- Comprehensive immigration reform would allow immigrants who want to work and raise their families in the United States, learn English and contribute to their communities to remain here, legally, by registering and clearing a series of hurdles. It is a practical solution to an important problem, and one that is in line with our tradition as a nation of immigrants and a nation of laws.
- Reform would reunite families currently separated by restrictive policies and bureaucratic backlogs, and protect “mixed-status” families with native-born citizen children.
- Faith groups across the country, representing millions of Americans, have vocally advocated for immigration reform. They argue for dealing humanely with the presence of 12 million undocumented immigrants in the United States and reforming our immigration system so that families are united and workers are respected is a defining moral issue for our generation.
Majority of Americans Want Comprehensive Immigration Reform
- By consistently strong majorities, Americans want a fair, common sense plan to fix our broken immigration system.
- In 2009, as in previous years, voters want the President and Congress to advance an immigration plan that legalizes the undocumented workforce and requires them to pay taxes, levels the playing field for workers and employers, and restores the rule of law.
- In the 2008 elections, swing voters chose candidates who offered practical solutions to the broken immigration system over those who offered only empty rhetoric.

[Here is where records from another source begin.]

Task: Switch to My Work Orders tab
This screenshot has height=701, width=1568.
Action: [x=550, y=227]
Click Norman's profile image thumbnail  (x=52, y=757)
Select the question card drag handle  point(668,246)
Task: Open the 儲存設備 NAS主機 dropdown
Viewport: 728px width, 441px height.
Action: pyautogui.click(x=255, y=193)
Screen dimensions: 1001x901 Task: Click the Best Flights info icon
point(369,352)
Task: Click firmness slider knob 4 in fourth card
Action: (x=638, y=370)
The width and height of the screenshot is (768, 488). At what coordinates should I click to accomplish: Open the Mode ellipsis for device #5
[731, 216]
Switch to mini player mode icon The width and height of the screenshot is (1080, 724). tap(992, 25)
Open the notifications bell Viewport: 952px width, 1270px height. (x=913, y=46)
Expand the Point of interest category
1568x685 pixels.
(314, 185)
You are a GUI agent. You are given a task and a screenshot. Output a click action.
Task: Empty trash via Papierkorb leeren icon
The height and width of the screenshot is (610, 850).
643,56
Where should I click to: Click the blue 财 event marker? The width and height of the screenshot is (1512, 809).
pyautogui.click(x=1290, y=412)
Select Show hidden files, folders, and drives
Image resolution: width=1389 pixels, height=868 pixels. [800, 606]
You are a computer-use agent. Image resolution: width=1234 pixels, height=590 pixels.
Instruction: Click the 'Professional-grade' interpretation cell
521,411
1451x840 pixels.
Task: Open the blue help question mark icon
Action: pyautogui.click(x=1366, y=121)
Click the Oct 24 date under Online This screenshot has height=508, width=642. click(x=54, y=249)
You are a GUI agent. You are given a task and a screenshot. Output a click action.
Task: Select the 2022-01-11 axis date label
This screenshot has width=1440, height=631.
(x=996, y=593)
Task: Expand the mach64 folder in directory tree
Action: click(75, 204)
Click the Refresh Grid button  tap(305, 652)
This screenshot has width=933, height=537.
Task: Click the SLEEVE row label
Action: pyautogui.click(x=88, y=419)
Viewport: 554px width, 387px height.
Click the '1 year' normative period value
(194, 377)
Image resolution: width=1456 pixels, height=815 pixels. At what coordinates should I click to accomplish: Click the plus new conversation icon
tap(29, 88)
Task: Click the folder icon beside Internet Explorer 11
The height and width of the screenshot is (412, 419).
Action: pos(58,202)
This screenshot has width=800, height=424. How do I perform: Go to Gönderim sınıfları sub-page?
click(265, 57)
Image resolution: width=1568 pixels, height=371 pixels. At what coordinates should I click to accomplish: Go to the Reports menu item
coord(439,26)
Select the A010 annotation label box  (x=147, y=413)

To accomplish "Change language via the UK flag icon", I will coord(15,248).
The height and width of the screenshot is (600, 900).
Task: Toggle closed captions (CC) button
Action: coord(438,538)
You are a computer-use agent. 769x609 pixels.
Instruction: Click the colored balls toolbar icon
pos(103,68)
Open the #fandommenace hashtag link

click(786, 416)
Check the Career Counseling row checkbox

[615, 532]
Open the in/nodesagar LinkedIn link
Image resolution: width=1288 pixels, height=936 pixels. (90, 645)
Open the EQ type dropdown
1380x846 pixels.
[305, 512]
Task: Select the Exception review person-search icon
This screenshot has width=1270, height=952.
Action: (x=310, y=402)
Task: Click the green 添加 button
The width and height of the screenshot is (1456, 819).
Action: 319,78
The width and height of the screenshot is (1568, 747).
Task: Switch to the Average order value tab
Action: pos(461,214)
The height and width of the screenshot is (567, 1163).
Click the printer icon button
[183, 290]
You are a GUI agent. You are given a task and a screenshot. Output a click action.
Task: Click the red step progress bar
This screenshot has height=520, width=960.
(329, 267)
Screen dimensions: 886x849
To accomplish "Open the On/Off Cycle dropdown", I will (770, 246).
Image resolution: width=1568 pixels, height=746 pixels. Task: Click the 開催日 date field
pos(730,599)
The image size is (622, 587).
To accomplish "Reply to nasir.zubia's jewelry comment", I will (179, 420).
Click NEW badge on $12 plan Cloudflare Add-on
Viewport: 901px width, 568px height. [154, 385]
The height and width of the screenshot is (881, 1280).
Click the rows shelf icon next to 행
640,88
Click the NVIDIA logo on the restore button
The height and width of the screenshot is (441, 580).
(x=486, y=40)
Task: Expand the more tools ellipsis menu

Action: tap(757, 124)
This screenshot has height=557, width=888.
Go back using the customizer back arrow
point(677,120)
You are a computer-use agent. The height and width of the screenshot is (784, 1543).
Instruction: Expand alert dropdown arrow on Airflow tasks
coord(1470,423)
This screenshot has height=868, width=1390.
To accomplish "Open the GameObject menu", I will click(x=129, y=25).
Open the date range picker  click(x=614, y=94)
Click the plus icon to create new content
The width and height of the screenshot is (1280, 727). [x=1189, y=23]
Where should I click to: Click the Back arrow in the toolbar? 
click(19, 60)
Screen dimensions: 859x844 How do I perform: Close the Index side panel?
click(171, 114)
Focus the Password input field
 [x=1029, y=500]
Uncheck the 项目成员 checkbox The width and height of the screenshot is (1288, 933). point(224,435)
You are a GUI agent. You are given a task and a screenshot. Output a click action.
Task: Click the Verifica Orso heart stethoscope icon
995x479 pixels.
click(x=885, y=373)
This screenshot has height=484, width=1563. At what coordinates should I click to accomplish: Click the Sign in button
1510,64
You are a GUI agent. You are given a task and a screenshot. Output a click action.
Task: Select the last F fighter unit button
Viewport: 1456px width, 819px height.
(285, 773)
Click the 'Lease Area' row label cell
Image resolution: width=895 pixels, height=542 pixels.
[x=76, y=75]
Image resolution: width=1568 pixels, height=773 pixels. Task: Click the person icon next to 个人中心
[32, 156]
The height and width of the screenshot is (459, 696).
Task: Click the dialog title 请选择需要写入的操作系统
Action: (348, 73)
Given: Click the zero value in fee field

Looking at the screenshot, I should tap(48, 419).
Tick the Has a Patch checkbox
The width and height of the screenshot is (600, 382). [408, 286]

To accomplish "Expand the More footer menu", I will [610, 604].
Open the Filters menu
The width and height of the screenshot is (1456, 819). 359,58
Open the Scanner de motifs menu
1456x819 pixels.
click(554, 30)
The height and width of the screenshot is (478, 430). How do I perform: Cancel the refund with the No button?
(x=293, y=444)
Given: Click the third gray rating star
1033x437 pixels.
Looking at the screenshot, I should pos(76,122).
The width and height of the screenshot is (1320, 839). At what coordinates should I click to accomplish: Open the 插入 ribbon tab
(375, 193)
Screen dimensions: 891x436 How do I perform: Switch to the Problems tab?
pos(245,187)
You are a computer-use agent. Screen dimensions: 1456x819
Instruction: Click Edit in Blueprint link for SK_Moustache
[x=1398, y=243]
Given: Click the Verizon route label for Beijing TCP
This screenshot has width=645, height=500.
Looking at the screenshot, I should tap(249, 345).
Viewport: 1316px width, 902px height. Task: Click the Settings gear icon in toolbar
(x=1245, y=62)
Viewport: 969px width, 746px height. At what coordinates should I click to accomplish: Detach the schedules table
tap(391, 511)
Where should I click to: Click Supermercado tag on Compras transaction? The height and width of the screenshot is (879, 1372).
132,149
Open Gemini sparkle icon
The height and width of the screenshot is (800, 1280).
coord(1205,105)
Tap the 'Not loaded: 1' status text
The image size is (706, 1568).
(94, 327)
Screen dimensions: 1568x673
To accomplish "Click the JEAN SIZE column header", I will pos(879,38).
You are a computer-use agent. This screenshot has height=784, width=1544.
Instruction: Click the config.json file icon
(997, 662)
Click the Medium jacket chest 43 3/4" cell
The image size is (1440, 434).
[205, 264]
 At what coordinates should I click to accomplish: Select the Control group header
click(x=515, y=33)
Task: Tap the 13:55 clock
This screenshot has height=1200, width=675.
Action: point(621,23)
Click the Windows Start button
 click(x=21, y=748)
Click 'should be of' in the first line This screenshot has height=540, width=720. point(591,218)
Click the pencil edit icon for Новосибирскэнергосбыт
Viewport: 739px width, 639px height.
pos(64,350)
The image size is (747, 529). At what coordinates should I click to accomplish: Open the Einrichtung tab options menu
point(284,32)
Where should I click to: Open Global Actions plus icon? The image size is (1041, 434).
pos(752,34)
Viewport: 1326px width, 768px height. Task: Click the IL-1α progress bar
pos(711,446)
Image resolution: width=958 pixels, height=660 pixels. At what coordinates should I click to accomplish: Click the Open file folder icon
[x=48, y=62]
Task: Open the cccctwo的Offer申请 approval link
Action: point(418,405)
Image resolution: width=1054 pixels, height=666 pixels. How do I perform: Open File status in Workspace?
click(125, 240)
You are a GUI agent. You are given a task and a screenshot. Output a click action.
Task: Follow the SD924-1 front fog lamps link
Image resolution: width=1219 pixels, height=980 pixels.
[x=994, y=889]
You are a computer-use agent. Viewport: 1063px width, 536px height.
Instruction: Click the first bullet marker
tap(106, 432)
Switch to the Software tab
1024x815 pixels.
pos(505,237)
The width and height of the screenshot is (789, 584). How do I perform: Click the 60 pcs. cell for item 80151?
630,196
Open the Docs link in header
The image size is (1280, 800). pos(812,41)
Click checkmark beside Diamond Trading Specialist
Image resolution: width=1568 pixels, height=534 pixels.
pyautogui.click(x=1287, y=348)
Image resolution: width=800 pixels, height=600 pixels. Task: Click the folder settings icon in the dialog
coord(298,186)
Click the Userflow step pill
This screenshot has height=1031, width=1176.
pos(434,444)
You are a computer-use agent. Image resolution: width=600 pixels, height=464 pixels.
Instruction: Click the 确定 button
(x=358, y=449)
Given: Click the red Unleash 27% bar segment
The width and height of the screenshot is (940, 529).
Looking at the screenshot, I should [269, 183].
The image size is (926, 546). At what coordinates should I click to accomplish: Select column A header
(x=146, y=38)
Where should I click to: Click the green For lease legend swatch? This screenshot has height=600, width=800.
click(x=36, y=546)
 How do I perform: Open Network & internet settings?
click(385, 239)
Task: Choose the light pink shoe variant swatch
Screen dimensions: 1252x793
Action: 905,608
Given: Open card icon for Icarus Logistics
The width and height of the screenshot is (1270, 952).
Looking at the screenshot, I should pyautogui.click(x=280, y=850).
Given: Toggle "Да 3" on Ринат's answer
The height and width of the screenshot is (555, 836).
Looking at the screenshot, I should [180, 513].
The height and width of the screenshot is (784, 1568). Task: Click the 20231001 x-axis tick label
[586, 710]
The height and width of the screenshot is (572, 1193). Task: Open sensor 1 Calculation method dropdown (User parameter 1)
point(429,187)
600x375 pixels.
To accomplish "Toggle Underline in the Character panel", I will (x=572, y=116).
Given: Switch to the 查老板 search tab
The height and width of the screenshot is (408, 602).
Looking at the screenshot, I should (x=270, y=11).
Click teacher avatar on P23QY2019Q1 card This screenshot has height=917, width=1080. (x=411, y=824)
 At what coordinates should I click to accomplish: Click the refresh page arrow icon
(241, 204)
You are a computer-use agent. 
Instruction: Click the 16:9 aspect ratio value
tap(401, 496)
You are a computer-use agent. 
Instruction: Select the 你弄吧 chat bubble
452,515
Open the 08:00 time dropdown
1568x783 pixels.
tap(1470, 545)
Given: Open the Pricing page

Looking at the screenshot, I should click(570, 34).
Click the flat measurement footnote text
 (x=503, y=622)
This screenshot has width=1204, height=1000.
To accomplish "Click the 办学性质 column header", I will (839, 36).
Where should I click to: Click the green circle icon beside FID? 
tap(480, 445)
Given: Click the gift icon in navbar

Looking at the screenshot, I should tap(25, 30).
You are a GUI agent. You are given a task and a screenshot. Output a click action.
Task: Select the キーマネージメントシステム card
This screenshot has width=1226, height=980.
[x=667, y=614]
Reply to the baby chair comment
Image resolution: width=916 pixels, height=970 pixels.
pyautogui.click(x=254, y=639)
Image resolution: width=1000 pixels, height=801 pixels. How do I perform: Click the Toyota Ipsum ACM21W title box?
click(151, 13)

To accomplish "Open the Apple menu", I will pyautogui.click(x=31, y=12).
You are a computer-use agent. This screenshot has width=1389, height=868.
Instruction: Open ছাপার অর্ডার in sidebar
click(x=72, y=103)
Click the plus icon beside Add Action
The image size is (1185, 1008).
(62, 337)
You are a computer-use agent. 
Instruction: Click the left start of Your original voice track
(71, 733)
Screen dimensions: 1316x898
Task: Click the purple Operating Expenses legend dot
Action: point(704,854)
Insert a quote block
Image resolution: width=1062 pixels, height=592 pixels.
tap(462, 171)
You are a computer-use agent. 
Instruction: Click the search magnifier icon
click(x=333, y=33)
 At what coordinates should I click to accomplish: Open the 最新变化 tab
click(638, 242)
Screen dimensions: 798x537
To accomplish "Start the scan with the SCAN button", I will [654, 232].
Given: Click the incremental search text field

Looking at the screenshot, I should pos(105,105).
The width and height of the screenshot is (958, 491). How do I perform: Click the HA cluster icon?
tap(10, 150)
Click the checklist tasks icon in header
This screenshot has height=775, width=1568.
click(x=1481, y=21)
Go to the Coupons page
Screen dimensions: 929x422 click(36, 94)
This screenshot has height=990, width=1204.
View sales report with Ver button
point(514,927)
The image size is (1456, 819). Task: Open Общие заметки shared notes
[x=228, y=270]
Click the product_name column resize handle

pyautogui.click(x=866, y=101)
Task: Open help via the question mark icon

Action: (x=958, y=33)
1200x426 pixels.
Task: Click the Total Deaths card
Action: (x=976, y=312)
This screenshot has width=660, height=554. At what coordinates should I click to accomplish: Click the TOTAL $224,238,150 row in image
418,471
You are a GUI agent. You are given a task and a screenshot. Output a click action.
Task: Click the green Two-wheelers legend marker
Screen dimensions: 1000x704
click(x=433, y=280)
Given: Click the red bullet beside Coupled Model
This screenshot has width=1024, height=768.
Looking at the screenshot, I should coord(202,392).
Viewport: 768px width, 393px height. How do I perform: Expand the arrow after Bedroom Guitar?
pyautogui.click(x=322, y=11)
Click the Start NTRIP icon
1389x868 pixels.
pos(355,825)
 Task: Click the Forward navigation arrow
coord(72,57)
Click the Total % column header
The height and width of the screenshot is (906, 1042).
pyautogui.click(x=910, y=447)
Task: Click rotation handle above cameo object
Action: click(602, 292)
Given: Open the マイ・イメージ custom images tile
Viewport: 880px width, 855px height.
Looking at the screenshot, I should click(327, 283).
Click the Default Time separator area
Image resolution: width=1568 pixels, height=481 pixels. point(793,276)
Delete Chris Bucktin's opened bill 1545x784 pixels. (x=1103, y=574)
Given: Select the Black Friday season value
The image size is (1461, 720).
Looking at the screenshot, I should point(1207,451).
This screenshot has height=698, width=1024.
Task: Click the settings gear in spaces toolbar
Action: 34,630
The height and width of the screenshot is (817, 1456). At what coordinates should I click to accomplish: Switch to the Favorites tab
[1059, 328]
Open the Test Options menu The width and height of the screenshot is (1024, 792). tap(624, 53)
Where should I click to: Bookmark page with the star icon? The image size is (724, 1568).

- By legalizing the undocumented workforce and ensuring all employers are paying their full share of taxes, reform would create millions of new taxpayers and generate billions in additional tax revenues.
- When workers are legal and hiring is legal, wages for low-skilled workers rise, as do the tax payments they workers and employers then make.
- Reform would, over time, reduce the excessive spending on our nation’s harsh enforcement-only regime and save taxpayers hundreds of billions of dollars.
- By requiring undocumented immigrants to register for legal status and creating orderly pathways for future immigration, we would restore the rule of law to our broken immigration system.
- Real reform would allow law enforcement to spend precious resources rounding up dangerous criminals, not undocumented immigrants.
- Reform would restore trust in police, damaged by the growing trend of involving local law enforcement in the enforcement of federal immigration laws. As most police chiefs argue, the key to solving and reducing crime is community policing that builds trust, not heavy-handed immigration enforcement that breeds fear of police in immigrant communities.
Good for Workers and Honest Employers
- Under immigration reform, all workers would be legal and protected by labor laws.
- Comprehensive immigration reform would increase the bargaining power of all workers, lifting wages for American and immigrant workers alike.
- Comprehensive immigration reform would reward honest, law-abiding employers who play by the rules, and punish the unscrupulous employers who exploit workers and try to gain an advantage by violating immigration, labor and tax laws.
- Undocumented immigrants do not get free healthcare.
- Rather than hurting American workers, immigrants strengthen our economy.
- Despite the spin, immigrants are less likely to commit crimes than U.S. citizens of the same socioeconomic status.